-- Directive --
Arrange every line of the entries below as a numbered list, leaving out any blank lines.

(Records of locating words and elements)
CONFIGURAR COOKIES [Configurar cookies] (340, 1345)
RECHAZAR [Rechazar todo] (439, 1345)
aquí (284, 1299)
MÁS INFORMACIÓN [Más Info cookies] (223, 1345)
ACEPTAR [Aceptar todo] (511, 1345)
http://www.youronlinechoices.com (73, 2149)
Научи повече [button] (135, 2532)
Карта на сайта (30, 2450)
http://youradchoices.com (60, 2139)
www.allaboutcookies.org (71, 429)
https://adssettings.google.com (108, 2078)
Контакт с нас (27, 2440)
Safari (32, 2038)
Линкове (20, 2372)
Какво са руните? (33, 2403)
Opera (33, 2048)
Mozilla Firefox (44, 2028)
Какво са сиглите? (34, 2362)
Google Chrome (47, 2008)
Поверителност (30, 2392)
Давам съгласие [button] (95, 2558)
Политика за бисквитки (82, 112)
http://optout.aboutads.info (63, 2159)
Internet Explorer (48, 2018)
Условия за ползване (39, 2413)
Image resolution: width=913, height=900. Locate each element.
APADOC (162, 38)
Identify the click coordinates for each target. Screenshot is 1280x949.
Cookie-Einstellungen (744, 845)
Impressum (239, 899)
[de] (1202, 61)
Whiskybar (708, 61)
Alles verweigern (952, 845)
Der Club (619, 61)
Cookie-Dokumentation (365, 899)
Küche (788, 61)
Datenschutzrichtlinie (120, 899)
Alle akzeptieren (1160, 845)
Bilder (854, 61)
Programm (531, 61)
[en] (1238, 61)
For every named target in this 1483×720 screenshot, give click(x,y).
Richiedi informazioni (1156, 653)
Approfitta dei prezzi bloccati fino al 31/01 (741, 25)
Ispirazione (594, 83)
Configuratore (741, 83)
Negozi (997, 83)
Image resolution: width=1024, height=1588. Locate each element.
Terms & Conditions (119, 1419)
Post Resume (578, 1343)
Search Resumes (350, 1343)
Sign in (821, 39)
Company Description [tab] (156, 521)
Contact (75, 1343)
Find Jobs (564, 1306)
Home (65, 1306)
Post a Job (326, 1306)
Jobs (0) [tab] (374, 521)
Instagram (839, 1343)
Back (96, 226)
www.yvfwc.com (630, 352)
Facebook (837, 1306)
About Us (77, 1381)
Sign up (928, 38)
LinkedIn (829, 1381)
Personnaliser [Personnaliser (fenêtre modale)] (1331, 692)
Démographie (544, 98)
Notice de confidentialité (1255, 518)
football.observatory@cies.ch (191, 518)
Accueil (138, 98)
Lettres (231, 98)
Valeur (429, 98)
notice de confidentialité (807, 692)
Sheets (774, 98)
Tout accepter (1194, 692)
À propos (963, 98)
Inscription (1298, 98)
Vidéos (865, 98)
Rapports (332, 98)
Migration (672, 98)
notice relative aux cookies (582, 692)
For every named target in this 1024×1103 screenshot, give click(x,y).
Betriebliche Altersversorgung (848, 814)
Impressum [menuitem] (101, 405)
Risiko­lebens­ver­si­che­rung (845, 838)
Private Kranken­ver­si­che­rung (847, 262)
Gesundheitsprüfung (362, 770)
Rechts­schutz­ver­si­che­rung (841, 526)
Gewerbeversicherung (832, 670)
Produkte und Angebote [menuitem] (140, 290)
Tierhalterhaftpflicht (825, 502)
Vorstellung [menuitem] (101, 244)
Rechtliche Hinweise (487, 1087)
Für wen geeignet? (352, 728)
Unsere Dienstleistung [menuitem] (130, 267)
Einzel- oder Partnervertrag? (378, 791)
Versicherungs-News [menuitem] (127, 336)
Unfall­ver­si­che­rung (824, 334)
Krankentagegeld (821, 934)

-- Solution to this problem --
1. CONFIGURAR COOKIES [Configurar cookies] (340, 1345)
2. RECHAZAR [Rechazar todo] (439, 1345)
3. aquí (284, 1299)
4. MÁS INFORMACIÓN [Más Info cookies] (223, 1345)
5. ACEPTAR [Aceptar todo] (511, 1345)
6. http://www.youronlinechoices.com (73, 2149)
7. Научи повече [button] (135, 2532)
8. Карта на сайта (30, 2450)
9. http://youradchoices.com (60, 2139)
10. www.allaboutcookies.org (71, 429)
11. https://adssettings.google.com (108, 2078)
12. Контакт с нас (27, 2440)
13. Safari (32, 2038)
14. Линкове (20, 2372)
15. Какво са руните? (33, 2403)
16. Opera (33, 2048)
17. Mozilla Firefox (44, 2028)
18. Какво са сиглите? (34, 2362)
19. Google Chrome (47, 2008)
20. Поверителност (30, 2392)
21. Давам съгласие [button] (95, 2558)
22. Политика за бисквитки (82, 112)
23. http://optout.aboutads.info (63, 2159)
24. Internet Explorer (48, 2018)
25. Условия за ползване (39, 2413)
26. Image resolution: width=913, height=900. Locate each element.
27. APADOC (162, 38)
28. Identify the click coordinates for each target. Screenshot is 1280x949.
29. Cookie-Einstellungen (744, 845)
30. Impressum (239, 899)
31. [de] (1202, 61)
32. Whiskybar (708, 61)
33. Alles verweigern (952, 845)
34. Der Club (619, 61)
35. Cookie-Dokumentation (365, 899)
36. Küche (788, 61)
37. Datenschutzrichtlinie (120, 899)
38. Alle akzeptieren (1160, 845)
39. Bilder (854, 61)
40. Programm (531, 61)
41. [en] (1238, 61)
42. For every named target in this 1483×720 screenshot, give click(x,y).
43. Richiedi informazioni (1156, 653)
44. Approfitta dei prezzi bloccati fino al 31/01 (741, 25)
45. Ispirazione (594, 83)
46. Configuratore (741, 83)
47. Negozi (997, 83)
48. Image resolution: width=1024, height=1588. Locate each element.
49. Terms & Conditions (119, 1419)
50. Post Resume (578, 1343)
51. Search Resumes (350, 1343)
52. Sign in (821, 39)
53. Company Description [tab] (156, 521)
54. Contact (75, 1343)
55. Find Jobs (564, 1306)
56. Home (65, 1306)
57. Post a Job (326, 1306)
58. Jobs (0) [tab] (374, 521)
59. Instagram (839, 1343)
60. Back (96, 226)
61. www.yvfwc.com (630, 352)
62. Facebook (837, 1306)
63. About Us (77, 1381)
64. Sign up (928, 38)
65. LinkedIn (829, 1381)
66. Personnaliser [Personnaliser (fenêtre modale)] (1331, 692)
67. Démographie (544, 98)
68. Notice de confidentialité (1255, 518)
69. football.observatory@cies.ch (191, 518)
70. Accueil (138, 98)
71. Lettres (231, 98)
72. Valeur (429, 98)
73. notice de confidentialité (807, 692)
74. Sheets (774, 98)
75. Tout accepter (1194, 692)
76. À propos (963, 98)
77. Inscription (1298, 98)
78. Vidéos (865, 98)
79. Rapports (332, 98)
80. Migration (672, 98)
81. notice relative aux cookies (582, 692)
82. For every named target in this 1024×1103 screenshot, give click(x,y).
83. Betriebliche Altersversorgung (848, 814)
84. Impressum [menuitem] (101, 405)
85. Risiko­lebens­ver­si­che­rung (845, 838)
86. Private Kranken­ver­si­che­rung (847, 262)
87. Gesundheitsprüfung (362, 770)
88. Rechts­schutz­ver­si­che­rung (841, 526)
89. Gewerbeversicherung (832, 670)
90. Produkte und Angebote [menuitem] (140, 290)
91. Tierhalterhaftpflicht (825, 502)
92. Vorstellung [menuitem] (101, 244)
93. Rechtliche Hinweise (487, 1087)
94. Für wen geeignet? (352, 728)
95. Unsere Dienstleistung [menuitem] (130, 267)
96. Einzel- oder Partnervertrag? (378, 791)
97. Versicherungs-News [menuitem] (127, 336)
98. Unfall­ver­si­che­rung (824, 334)
99. Krankentagegeld (821, 934)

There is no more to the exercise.